Labyrinth
A/N: First fic I will update regularly as a series, so go easy on me.
Disclaimer: I am but a simple person at a keyboard. Nothing is mine.
This first chapter will be very short because it's the prologue. The upcoming chapters will be long.
Going back to Arcadia was like trying to relive a past life.
It was weird, feeling strange and uncomfortable in her own hometown, like she'd been living on another planet for the past four years or something. A planet she'd heard about a million times, but never even dreamed of visiting. A planet of colleges and room mates and missed phone calls. Meanwhile, Arcadia was still earth, with everything she thought she'd somehow escaped.
She couldn't really remember when exactly she'd began to feel so alienated. Was it really just that simple? Could you really walk out your front door one morning and manage to remove eighteen years of your life?
North Carolina and Maryland aren't that far apart, she reminded herself.
She racked her brain for something that would clear the tangled web of thoughts in her mind. Like, what if another planet exactly like Earth was discovered and she moved there? Would it really be all that different? Then again, if it was exactly like Earth, how would she know she was there? And if she never really knew if she was there, would she ever be able to get home?
This is when Luke would interrupt and tell her that they'd never find another planet exactly like Earth in their own galaxy, if she still had Luke, anyway.
She analyzed it the best she could, just so she'd be able to fall asleep.
Her life.
Wake up, cook, eat, work, class, class, class, eat, study, sleep.
After June, she realized she was down to: wake up, cook, eat, work, eat, sleep.
It didn't seem like much of a life to her. She didn't like it.

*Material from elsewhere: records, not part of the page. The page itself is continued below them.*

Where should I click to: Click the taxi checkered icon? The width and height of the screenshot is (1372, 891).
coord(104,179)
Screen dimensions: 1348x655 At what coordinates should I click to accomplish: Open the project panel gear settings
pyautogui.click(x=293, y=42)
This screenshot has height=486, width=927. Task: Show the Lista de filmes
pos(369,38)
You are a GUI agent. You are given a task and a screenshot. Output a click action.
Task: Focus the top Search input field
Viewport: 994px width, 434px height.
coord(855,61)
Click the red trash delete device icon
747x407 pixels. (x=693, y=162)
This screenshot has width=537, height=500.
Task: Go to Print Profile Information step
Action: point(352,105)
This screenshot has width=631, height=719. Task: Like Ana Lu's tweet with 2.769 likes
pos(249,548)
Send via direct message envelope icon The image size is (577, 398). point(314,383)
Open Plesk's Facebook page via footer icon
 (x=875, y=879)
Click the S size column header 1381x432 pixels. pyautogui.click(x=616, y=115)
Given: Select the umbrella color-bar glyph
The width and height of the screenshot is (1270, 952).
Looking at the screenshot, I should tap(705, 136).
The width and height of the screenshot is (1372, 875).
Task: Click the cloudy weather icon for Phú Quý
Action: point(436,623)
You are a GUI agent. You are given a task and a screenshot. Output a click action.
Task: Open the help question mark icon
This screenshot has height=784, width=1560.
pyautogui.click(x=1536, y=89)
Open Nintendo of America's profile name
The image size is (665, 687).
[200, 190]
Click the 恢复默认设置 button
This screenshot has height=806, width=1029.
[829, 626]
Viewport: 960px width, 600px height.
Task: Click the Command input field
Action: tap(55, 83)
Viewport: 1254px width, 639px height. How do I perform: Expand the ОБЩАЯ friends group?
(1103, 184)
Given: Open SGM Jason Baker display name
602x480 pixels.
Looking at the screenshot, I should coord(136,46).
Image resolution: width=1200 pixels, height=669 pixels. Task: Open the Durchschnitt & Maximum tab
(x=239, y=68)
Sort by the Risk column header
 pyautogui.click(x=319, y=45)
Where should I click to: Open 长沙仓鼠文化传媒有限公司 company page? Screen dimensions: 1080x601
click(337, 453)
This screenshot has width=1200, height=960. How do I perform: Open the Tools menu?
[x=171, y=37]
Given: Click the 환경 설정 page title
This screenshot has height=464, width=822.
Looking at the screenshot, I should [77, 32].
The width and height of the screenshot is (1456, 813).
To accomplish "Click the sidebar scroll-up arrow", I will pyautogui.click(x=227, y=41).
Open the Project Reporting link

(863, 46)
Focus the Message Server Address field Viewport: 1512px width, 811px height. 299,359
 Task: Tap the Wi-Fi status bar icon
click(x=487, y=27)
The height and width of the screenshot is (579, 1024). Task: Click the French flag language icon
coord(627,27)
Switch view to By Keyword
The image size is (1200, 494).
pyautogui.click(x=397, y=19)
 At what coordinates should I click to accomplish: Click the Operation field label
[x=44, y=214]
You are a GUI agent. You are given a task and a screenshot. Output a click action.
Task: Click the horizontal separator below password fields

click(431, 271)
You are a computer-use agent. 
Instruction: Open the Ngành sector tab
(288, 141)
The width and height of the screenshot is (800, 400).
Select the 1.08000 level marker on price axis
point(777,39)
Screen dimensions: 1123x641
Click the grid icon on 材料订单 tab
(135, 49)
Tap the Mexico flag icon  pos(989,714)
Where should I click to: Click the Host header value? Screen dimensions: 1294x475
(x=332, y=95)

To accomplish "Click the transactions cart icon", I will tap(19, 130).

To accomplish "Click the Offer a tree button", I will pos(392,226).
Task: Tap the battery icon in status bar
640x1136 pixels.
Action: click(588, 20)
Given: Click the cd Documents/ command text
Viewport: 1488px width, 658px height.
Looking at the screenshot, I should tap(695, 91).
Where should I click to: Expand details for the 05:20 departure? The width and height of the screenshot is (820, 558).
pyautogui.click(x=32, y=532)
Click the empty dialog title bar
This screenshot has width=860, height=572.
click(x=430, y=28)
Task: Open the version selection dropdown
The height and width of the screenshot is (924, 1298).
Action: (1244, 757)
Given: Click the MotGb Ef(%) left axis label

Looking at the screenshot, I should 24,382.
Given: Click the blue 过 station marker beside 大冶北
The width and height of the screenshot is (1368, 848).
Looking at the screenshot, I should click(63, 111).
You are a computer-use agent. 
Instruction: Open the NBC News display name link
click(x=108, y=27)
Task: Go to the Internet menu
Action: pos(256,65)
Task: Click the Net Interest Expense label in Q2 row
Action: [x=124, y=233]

If she had learned one thing at college, though, it was that life is never what you think it is. You have everything but you're empty handed. You have nothing but everything you need is at your feet. You're in the light, but you're really in the dark. You're blind but you don't even really need to see. Diplomas, essays, cars, goals, dreams: none of it matters. Looking at the big picture, things that small aren't even really there; you could be holding them in your hands, but you don't really have them. What do you have? You have pain and you have happiness, and all that matters is you know where those two thingscame from.
Joan stares outside her old bedroom window at the first rainfall of summer and wonders when she lost Luke, Adam, and Grace.